二、案經黃如鉑白首及仲欣公司實際負責人辛○○告發後由臺灣臺中地方法院檢察署

理由

一、訊之上訴人即被告甲○○固坦承於右揭時間,與同案共同被告黃如鉑共同偽造登基公司與南亞公司及兵整中心簽訂之合約書各一份,及收受黃如鉑所換回之支票,進而持以向「中華融資中心」林錦如等人貼現之事實,惟矢口否認有何行使偽造私文書或詐欺取財之犯行。

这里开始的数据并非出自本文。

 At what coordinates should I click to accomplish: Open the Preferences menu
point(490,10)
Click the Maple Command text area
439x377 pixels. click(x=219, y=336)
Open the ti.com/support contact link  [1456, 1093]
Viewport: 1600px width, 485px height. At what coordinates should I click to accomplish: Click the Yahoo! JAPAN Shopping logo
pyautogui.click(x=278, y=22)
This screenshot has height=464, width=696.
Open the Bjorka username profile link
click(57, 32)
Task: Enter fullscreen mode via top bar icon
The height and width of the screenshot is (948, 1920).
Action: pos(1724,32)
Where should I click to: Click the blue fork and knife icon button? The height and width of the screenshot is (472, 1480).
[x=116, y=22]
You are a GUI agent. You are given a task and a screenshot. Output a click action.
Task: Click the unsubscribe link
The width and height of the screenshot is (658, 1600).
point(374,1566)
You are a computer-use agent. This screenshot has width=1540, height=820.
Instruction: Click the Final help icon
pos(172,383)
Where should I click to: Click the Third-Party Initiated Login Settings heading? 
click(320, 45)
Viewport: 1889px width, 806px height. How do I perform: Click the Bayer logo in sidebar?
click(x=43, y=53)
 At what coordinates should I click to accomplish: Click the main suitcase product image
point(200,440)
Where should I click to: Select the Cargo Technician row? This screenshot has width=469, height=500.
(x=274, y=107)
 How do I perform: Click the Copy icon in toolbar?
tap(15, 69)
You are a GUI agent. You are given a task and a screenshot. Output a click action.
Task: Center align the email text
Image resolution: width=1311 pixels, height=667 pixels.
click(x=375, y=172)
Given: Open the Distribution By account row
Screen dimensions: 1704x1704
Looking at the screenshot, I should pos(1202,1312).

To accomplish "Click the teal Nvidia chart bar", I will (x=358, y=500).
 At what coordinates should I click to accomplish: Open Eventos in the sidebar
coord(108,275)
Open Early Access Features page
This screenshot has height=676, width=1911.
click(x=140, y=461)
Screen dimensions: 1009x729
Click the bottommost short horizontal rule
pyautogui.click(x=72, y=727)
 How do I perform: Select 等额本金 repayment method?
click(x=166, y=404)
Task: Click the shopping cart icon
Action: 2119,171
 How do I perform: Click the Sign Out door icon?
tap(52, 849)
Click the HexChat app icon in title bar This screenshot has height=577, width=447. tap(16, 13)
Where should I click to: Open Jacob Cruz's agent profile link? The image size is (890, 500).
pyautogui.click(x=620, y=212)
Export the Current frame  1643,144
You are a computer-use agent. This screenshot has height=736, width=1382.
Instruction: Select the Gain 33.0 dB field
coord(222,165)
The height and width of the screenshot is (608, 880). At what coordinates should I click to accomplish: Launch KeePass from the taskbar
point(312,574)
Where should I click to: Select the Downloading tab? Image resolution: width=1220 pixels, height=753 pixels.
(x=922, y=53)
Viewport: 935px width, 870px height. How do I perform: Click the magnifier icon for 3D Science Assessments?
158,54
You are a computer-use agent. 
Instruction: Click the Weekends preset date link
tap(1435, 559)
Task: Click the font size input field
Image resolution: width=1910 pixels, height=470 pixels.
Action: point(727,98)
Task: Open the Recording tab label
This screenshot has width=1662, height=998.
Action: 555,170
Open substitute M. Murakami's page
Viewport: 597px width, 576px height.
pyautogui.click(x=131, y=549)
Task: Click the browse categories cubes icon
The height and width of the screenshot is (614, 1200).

辯稱:其與黃如鉑共同完成前開合約書各一份後,即心生悔意,不願持以訛騙往來廠商,而將該二份合約書收存起來未曾使用,不料黃如鉑竟利用獨自到東億鎖匙刻印店取回「陸軍兵工整備發展中心」及「中校林立鈞」印章之便,蓋用該印章於另行列印之兵整中心合約書,另完成一份登基公司與兵整中心之訂貨合約書,並持向往來廠商誑稱需業績證明,詐取支票,其事前並不知悉且不及預防,其與黃如鉑僅就偽造合約書之行為有犯意聯絡及行為分擔,就連續行使偽造文書及向廠商詐取支票之犯行,並無任何犯意聯絡及行為分擔可言云云。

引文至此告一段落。